Department Of Building | DC

In August 2021, the DC Council voted to fund the creation of three new entities to take the place of the embattled and conflicted DCRA:

Law 23-269 establishes as a subordinate agency within the executive branch of the District government, the Department of Buildings. The Department is charged with promoting the health, safety, and quality of life of residents and visitors in the District of Columbia by reviewing proposed plans for technical sufficiency, issuing permits, inspecting the built environment, regulating land use and development, and enforcing the regulations and codes governing building construction, rental housing conditions, building maintenance, and building safety.
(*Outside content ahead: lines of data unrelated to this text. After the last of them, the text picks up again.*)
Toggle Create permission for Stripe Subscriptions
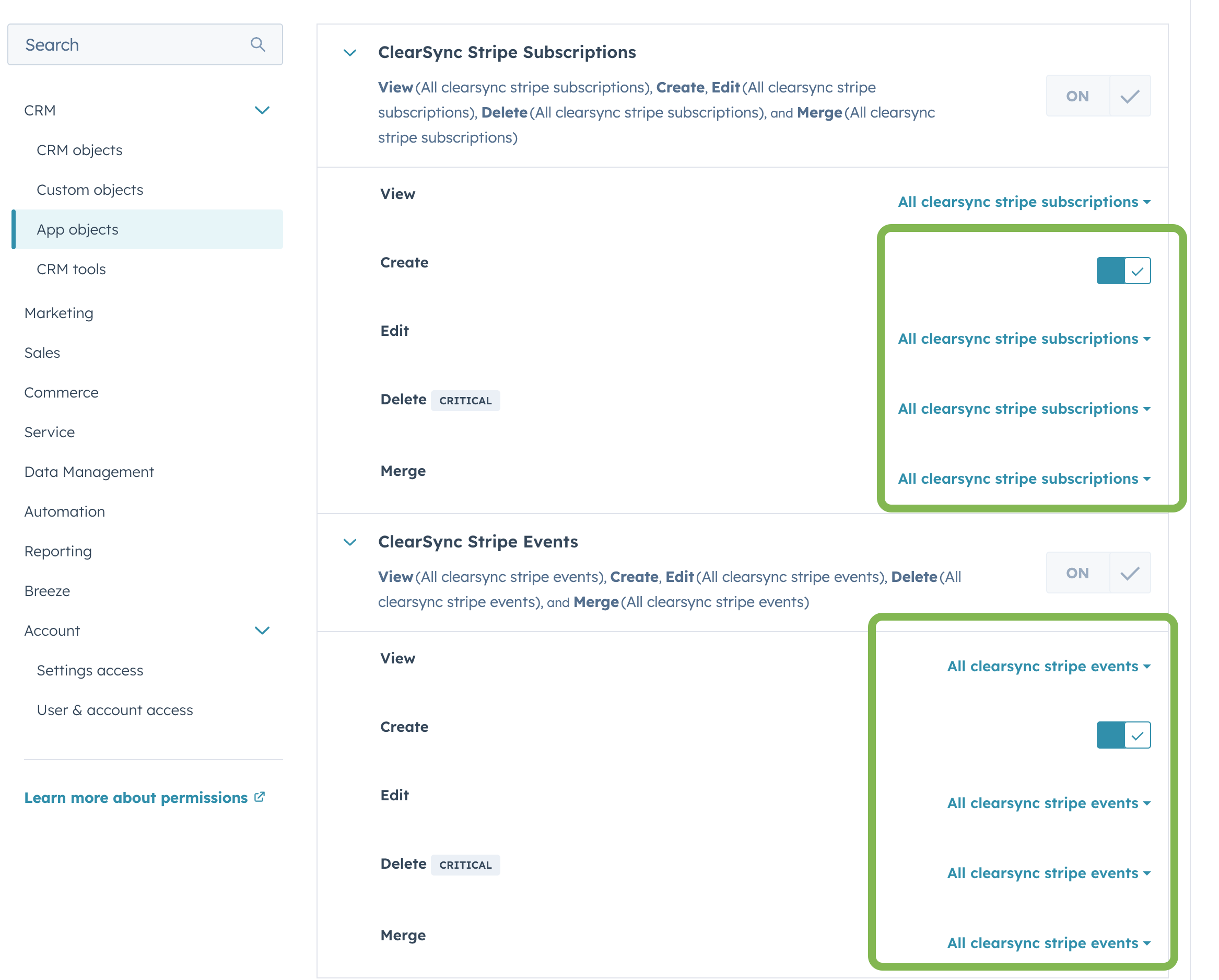(1123, 271)
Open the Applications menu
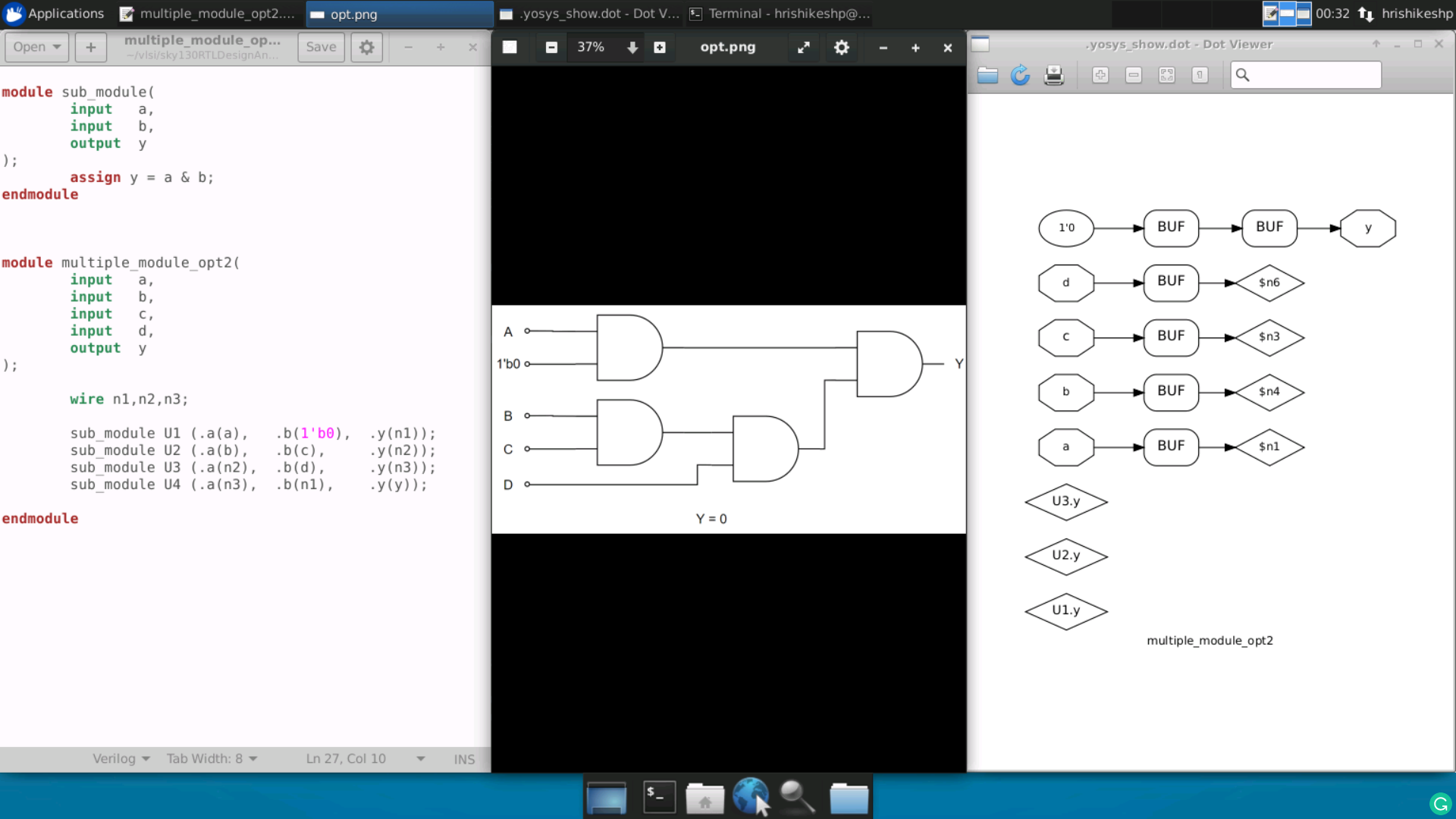Image resolution: width=1456 pixels, height=819 pixels. [55, 14]
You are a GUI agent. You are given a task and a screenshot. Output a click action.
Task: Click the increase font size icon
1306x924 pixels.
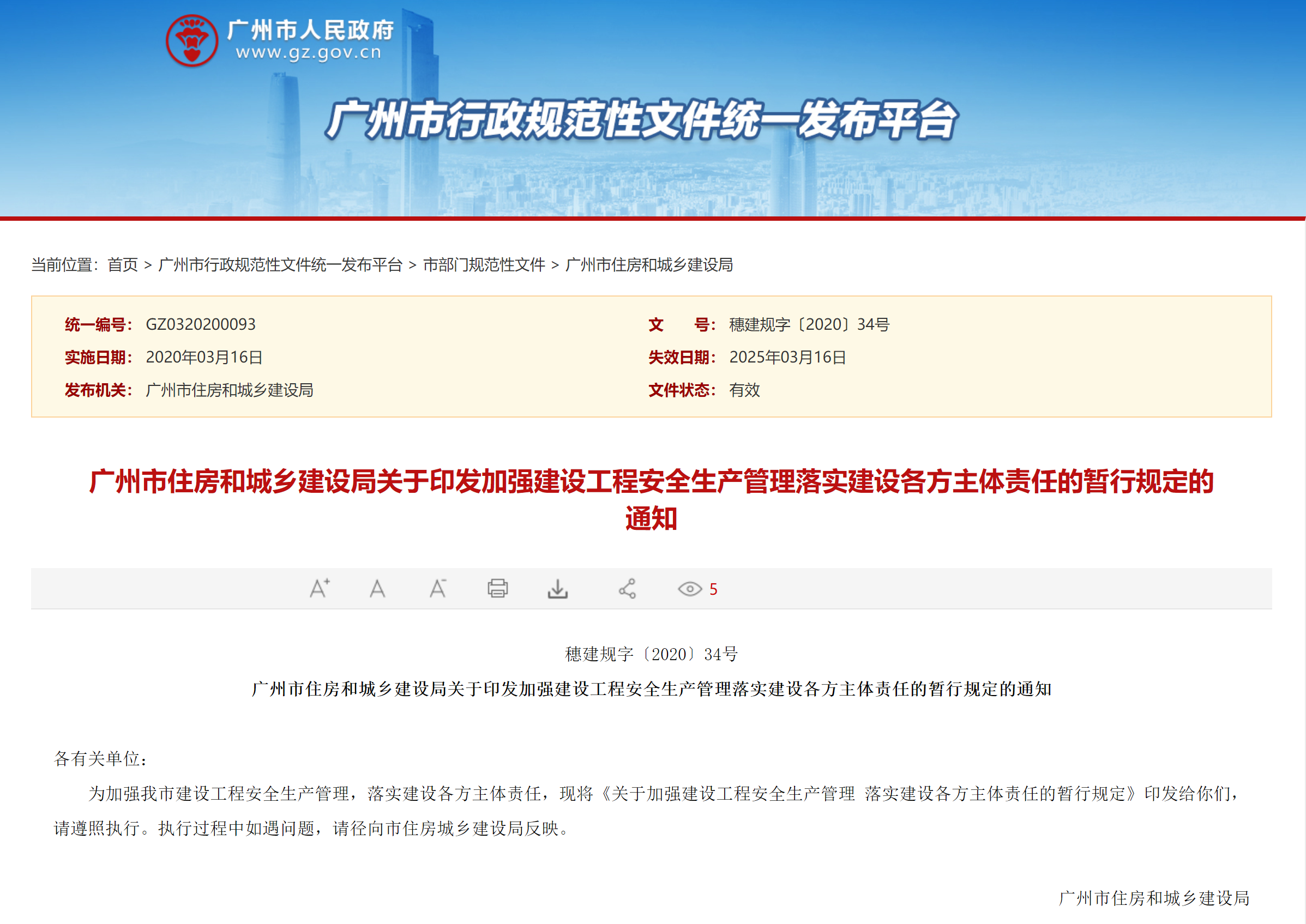319,588
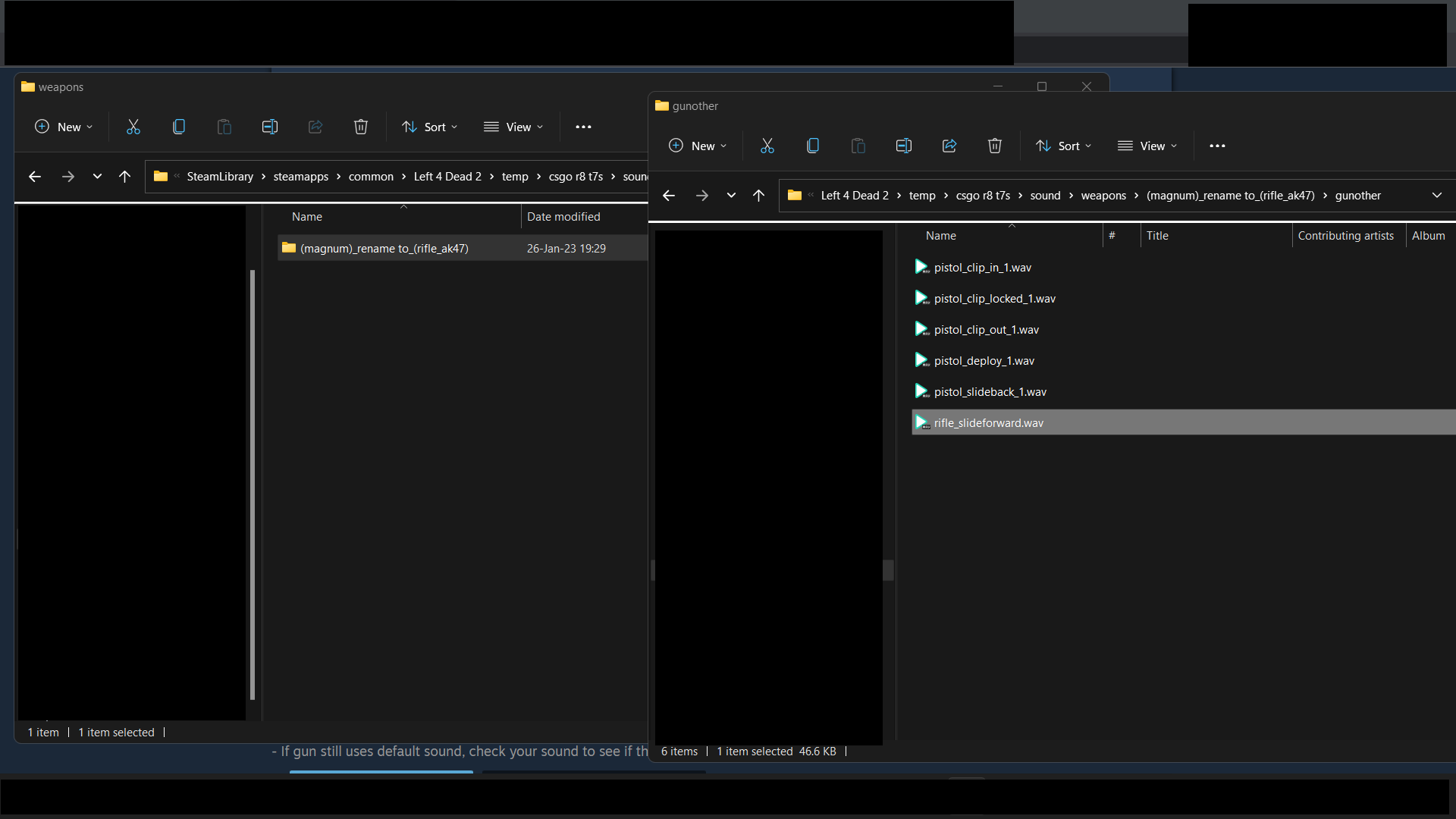
Task: Click 'steamapps' breadcrumb in weapons address bar
Action: click(x=300, y=177)
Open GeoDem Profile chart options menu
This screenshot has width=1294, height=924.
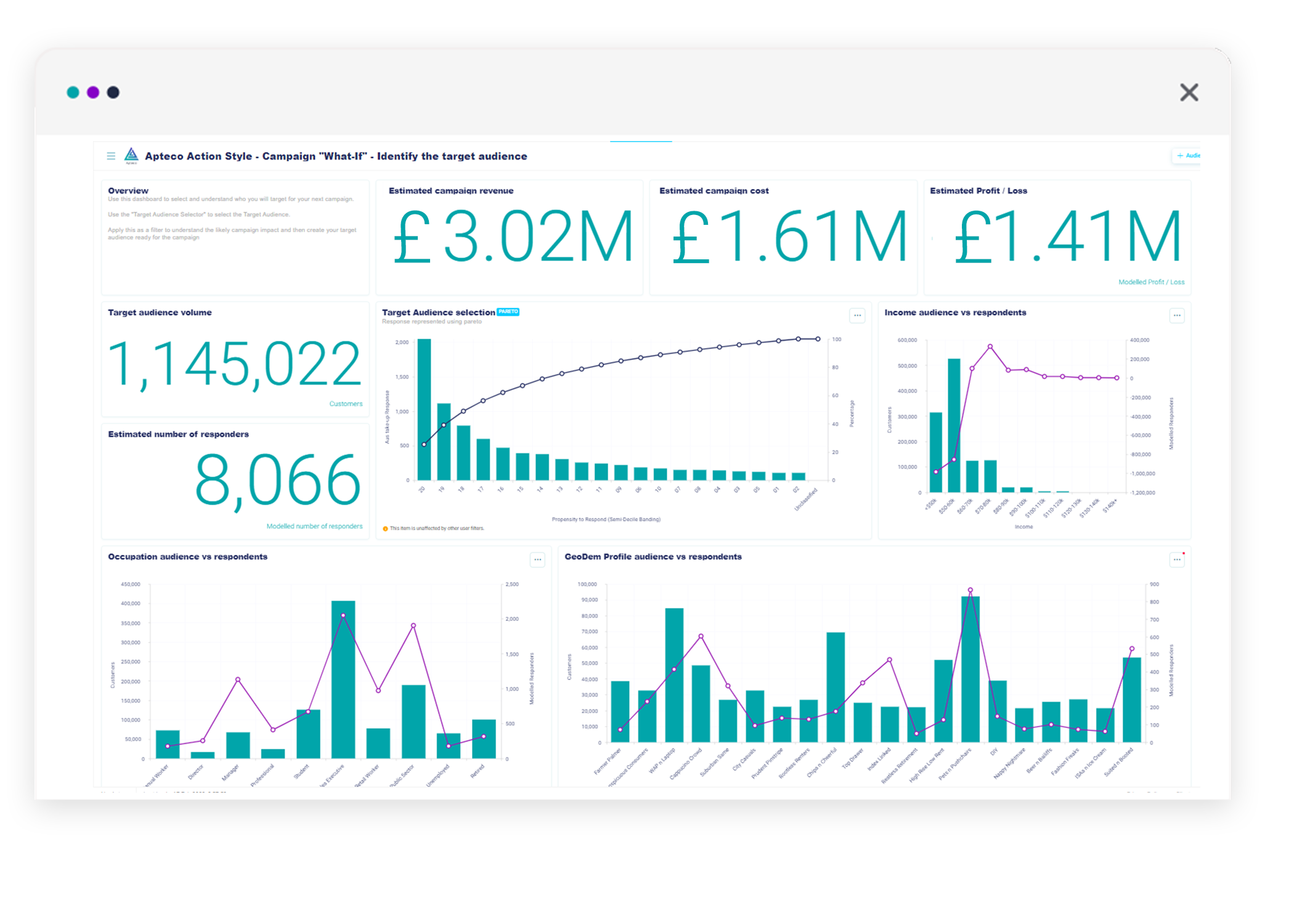(x=1176, y=560)

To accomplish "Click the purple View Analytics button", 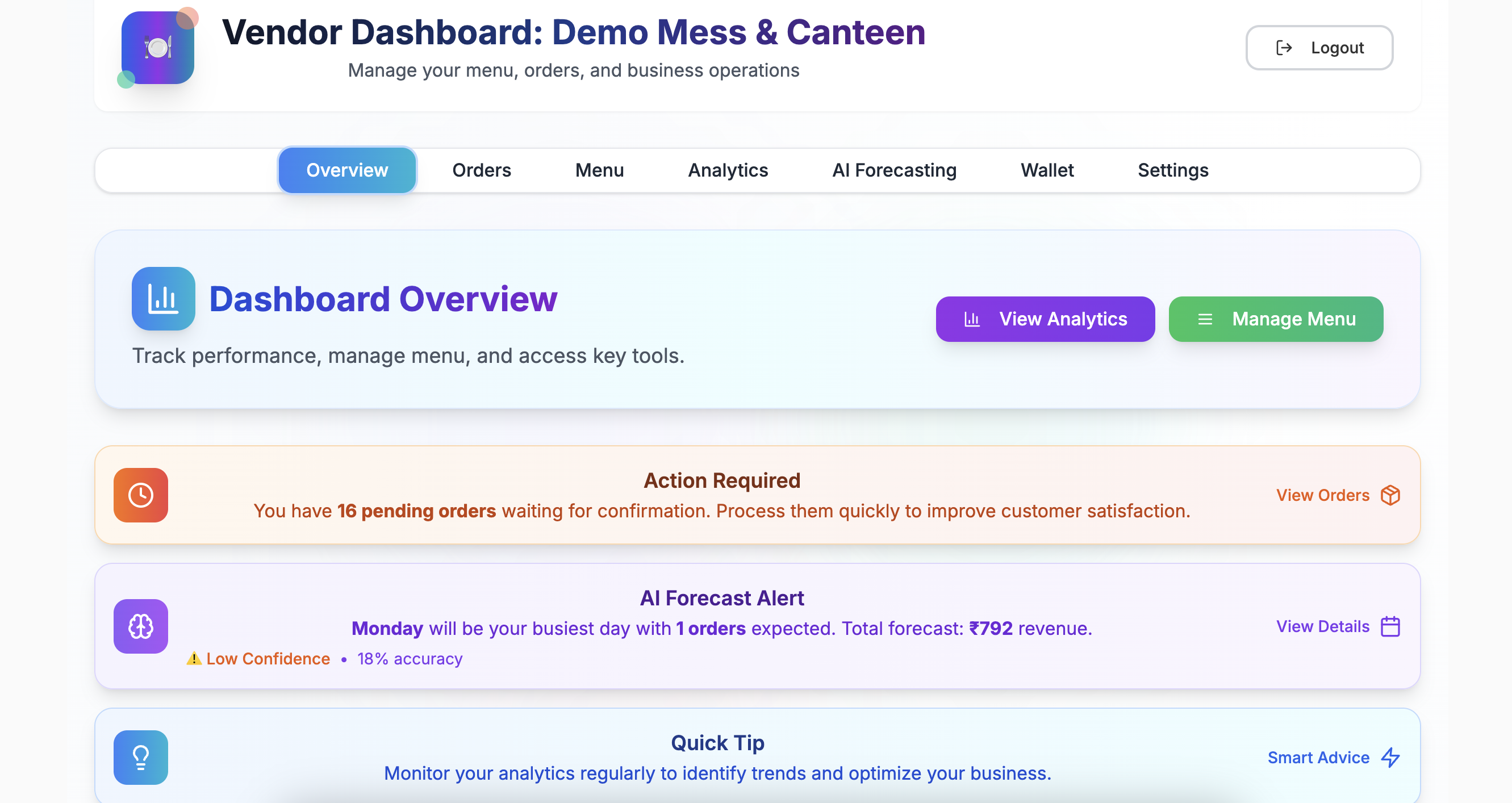I will tap(1045, 319).
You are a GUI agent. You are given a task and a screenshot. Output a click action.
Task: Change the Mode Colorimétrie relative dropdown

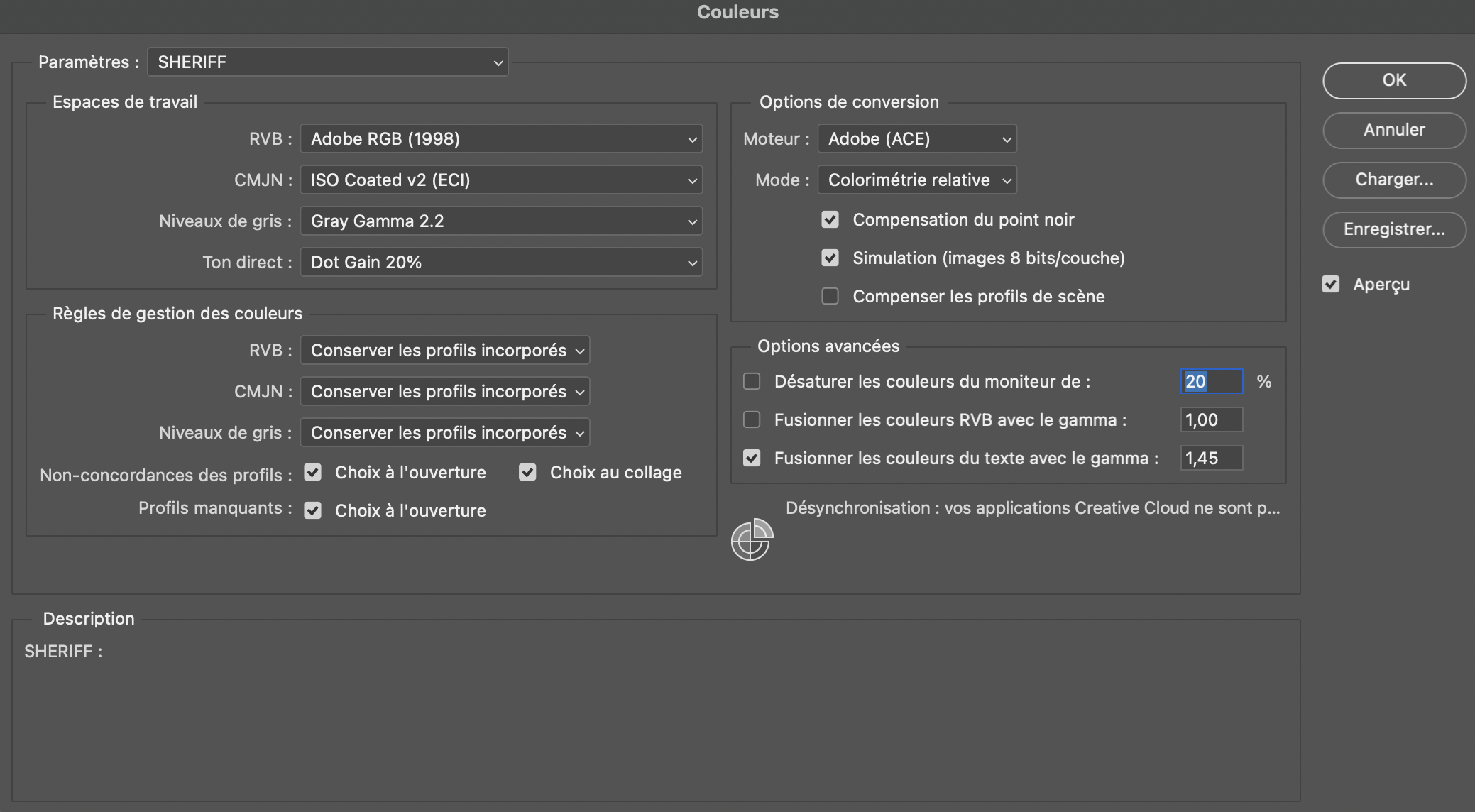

It is divided into three entities:

  • Department of Buildings to issue permits,  enforce building code and construction compliance, conduct building and construction inspections, and stop illegal construction.
  • Office of Strategic Code Enforcement (sub-agency of Dept. of Buildings) tracks repeated code violators and promotes consistent standards and practices
  • Department of Licensing and Consumer Protection manages business and professional licensing

The Demise of DCRA

A 2021 Resolution Letter cites the collapse of the building on Kennedy Street as one example among many of the agency’s “continued failures of Department of Consumer and Regulatory Affairs and how those failures continue to endanger the lives of the District’s residents.” The resolution also points out DCRA’s conflicted mission to serve employers and workers, landlords and tenants. “While improvements have been made in services for business owners, construction owners and licensees, the most vulnerable among us are left behind. Workers, tenants, buyers, and neighbors continue to find the agency unresponsive to their needs, including a well-documented lack of enforcement of required licenses and permits.”Attorney and Children’s Law Center advocate Kathy Zeisel also cited inherent conflicts of interest among DCRA’s components as another main reason to split up the agency;“DCRA’s main customers are developers. They fast-track permits if you spend over $1 million. One of their main jobs is to make sure development goes safely and smoothly.” She added that this function inherently conflicts with another of DCRA’s primary duties: fining businesses for code violations. In FY 2020, DCRA issued $10 million in fines for housing violations but collected only about $70,000.

Cost And Timeline

The break-up and restructuring of DCRA to create the new agencies is estimated to take a minimum of four years and cost approximately $33 million dollars, per an independent assessment cited by DCist.